Trade for the better word was an instrument to defuse human conflicts, to get all nation-states entwined in some form of what Joseph Nye and Robert Keohane at Harvard University once called “complex interdependence”. Trade functions as the operational source code of mutually assured transactions (MAT).
But look deeper, the current conflict between China and Australia, perhaps Korea and Japan a few years ago, have all been marked by the initial ebullience of trade, especially given the size of the Chinese economy. But at every turn of the way, when China needs to underscore some diplomatic points, to prevent its own regime from going all wobbly, Beijing has never shied away from “weaponizing” trade. This ranges from asking its citizens not to visit or study in the countries all the way to slapping egregious tariffs up to 90 per cent on their barley and wine; as was the conundrum now faced by Australia.
The EU is at its weakest moment ever, what with wave after wave of pandemic that can be endemic, with mutation of the Sars Cov II in the background. Countries like Hungary, Austria, Poland and Denmark have also been attracted by the ideology of the far right.
The EU should have tried to set its house in order before signing any investment agreement with China, an entity known to have the temerity to walk away from any iron clad agreement, as had been witnessed in Hong Kong. Even the minority rights of Tibetans and Uyghur Muslims are trampled over.

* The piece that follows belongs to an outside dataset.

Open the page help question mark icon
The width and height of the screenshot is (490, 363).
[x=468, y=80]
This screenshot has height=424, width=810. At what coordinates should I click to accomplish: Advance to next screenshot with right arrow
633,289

The Council of Europe and the European Commission had prior to the agreement with China described it as a “systemic rival”. If one already has the premonition of defining the other in unsavory terms, it boggles the mind why the EU would want to conclude an investment agreement with China before President Elect Joseph Biden had formed his team, and consolidated the Transatlantic Relationship? As for the promise of China to behave according to the norms of the International Labor Organization, with the provision to sign the covenant of the international civil and political rights in March 2021, it further undermines the coherence of the EU to let the much dreaded National Security Law remain in place. When in a hole, stop digging. The EU just dug a deeper one for itself. As ever so often, rational calculation of cost and benefits has obscured the nature of the opposing regime.